Finally, the characteristic frequency for the energy transfer Ωpul is one of the most delicate parameters to be settled. This term accounts for the continuous injection of energy into the system, however the release must be done without perturbing too much the oscillating behavior, therefore we can assume that \({{\rm{\Omega }}}_{i}\gg {{\rm{\Omega }}}_{{\rm{pul}}}\simeq {10}^{-2}\).

Numerical Results

The reported analyses have been done using a single system size (N = 50) and random initial conditions both for positions and velocities. However, similar results have been obtained for N = 100, 200 (not shown). The collective evolution of the population and in particular the level of coherence is usually characterized in terms of the macroscopic field

$$\rho (t)={r}_{1}(t){e}^{i{\rm{\Phi }}(t)}=\frac{1}{N}\sum _{j=1}^{N}\,{e}^{i{\theta }_{j}(t)},$$
(25)

where the modulus r1 is an order parameter for the synchronization transition being one (\({\mathscr{O}}({N}^{-\mathrm{1/2}})\)) for synchronous (asynchronous) states, while Φ is the phase of the macroscopic indicator14,15. However, in our case, the molecules are pivoted to the center of mass and cannot rotate: the effective degree of freedom of these objects consists in an elongation/shrinkage along the direction identified by the mutual distance between the two centers of charges.

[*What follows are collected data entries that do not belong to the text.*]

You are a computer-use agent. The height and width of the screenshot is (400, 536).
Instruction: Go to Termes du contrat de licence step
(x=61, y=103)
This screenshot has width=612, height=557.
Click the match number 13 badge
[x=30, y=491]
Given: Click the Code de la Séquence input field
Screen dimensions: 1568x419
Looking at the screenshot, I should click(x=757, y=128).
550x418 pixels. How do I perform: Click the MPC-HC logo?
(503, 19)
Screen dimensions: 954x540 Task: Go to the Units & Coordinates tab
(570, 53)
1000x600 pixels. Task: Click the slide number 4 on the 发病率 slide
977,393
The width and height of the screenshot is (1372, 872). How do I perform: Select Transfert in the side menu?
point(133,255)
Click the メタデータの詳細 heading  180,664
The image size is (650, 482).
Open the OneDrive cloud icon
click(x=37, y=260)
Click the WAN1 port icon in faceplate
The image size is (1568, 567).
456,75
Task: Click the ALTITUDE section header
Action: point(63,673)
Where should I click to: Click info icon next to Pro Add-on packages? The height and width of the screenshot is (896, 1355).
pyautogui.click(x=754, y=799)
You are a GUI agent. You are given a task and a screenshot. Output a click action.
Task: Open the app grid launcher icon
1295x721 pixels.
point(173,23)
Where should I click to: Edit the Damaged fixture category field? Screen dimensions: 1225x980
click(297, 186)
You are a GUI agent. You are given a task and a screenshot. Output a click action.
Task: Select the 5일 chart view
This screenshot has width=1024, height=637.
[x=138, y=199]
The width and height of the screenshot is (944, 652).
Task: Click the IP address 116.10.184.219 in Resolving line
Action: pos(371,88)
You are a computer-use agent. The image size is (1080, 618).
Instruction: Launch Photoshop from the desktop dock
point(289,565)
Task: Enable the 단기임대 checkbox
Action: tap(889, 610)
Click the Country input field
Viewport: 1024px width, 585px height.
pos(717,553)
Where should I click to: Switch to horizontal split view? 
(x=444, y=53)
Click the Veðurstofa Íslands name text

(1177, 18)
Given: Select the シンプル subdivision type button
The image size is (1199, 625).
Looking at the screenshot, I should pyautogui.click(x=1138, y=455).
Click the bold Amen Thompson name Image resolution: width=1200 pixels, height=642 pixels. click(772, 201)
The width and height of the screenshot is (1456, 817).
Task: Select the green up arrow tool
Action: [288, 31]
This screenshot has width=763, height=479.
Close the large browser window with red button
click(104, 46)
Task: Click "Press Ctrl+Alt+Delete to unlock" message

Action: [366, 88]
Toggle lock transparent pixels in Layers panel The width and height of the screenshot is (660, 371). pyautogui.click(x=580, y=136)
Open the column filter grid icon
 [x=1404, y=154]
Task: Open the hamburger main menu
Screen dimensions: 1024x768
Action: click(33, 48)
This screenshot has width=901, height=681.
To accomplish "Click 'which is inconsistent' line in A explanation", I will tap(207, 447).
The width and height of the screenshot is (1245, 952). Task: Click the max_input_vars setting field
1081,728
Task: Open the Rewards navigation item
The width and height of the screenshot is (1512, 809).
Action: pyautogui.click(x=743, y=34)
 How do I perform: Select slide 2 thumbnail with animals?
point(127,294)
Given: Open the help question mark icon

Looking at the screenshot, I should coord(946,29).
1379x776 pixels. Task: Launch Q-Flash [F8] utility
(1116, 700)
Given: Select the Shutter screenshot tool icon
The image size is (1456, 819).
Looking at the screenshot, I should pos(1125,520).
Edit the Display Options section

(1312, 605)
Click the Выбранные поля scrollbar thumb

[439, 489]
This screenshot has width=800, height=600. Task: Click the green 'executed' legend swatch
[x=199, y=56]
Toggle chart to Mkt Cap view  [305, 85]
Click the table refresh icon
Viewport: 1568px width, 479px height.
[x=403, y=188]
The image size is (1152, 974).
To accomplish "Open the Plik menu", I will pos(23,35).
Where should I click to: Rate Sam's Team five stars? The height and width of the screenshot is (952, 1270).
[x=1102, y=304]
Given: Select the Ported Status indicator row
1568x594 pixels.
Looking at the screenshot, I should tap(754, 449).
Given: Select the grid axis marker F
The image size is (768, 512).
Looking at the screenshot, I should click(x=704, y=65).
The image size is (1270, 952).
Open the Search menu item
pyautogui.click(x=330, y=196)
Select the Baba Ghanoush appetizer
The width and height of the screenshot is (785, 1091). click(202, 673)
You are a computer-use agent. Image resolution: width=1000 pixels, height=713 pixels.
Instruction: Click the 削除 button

Therefore it is not possible to describe the movement of the dipole in terms of an oscillator rotating along the unit-circle via the identification of a time-dependent phase. The solution that we have adopted is to calculate the phase of the single molecule by using the inversion formulas

$$\sin \,{\theta }_{i}=\frac{{x}_{i}-{x}_{0i}}{\sqrt{{\upsilon }_{i}^{2}+{({x}_{i}-{x}_{0i})}^{2}}},\,\,\cos \,{\theta }_{i}=\frac{{\upsilon }_{i}}{\sqrt{{\upsilon }_{i}^{2}+{({x}_{i}-{x}_{0i})}^{2}}}$$
(26)

to associate a phase θi [−π, π] according to

$$\begin{array}{c}{\theta }_{i}=\{\begin{array}{cc}\arcsin (\sin \,{\theta }_{i}) & \,{\rm{i}}{\rm{f}}\,\cos \,{\theta }_{i}\ge 0\\ \pi -\arcsin (\sin \,{\theta }_{i}) & \,{\rm{i}}{\rm{f}}\,\sin \,{\theta }_{i} > 0\wedge \,\cos \,{\theta }_{i} < 0\\ -\pi -\arcsin (\sin \,{\theta }_{i}) & \,{\rm{i}}{\rm{f}}\,\sin \,{\theta }_{i} < 0\wedge \,\cos \,{\theta }_{i} < 0.\end{array}\end{array}$$
(27)

In the following we present two set of parameters: a first one corresponding to the values discussed in Sec. II F and a second one, where we arbitrarily increase the thermal noise to investigate the robustness of the system and the emergent collective effects. The first set of parameters has been used to find the results shown in Figs (14). In this case the calculation of the order parameter r1 does not lead to the identification of emergent (phase) synchronization in the system; in particular r1 does not show any dependence on the coupling constant (see Fig. 1, panels (a) and (c)), as we would expect when the molecules are interacting with increasing strength. On the other hand if we calculate the order parameter usually employed to identify the emergence of 2-clusters \(({r}_{2}(t)=|\frac{1}{N}{\sum }_{j\mathrm{=1}}^{N}\,{e}^{i2{\theta }_{j}(t)}|)\), we clearly observe a transition to cluster synchronization already for small coupling constants (see Fig. 1(c)). This is confirmed if we calculate the distribution of positions and velocities of the molecules (see Fig. 2, panels (a–i)). In particular, if we look at the phase space (x, v) it emerges clearly that the system splits naturally in 2 clusters and the distance between the clusters increases if the single elements are coupled. For stronger coupling more clusters emerge leading to a partial cluster synchronization. Moreover the probability distribution functions of the positions reveal an increase of the elongation towards values that turn out to be not realistic from a bio-physical point of view if the coupling constant is too big \((K\gg 1)\). Only the probability distribution profile of the velocities remains unchanged if the coupling constant and, therefore, the distance among the dipoles, is changed.

Figure 1
figure 1

Synchronization properties of the system. Order parameters r1 (a), r2 (b) as a function of time for different coupling constants. Panel (c) Time-averaged order parameters as a function of the coupling constant K. The parameters values used for these simulations are: Ωi = 0.01, xi0 = 5, Ωfrict,i = 0.97 (for every i = 1, …, N), Ωpul = 0.1, \({{\mathscr{A}}}_{NE}=0.011\), N = 50.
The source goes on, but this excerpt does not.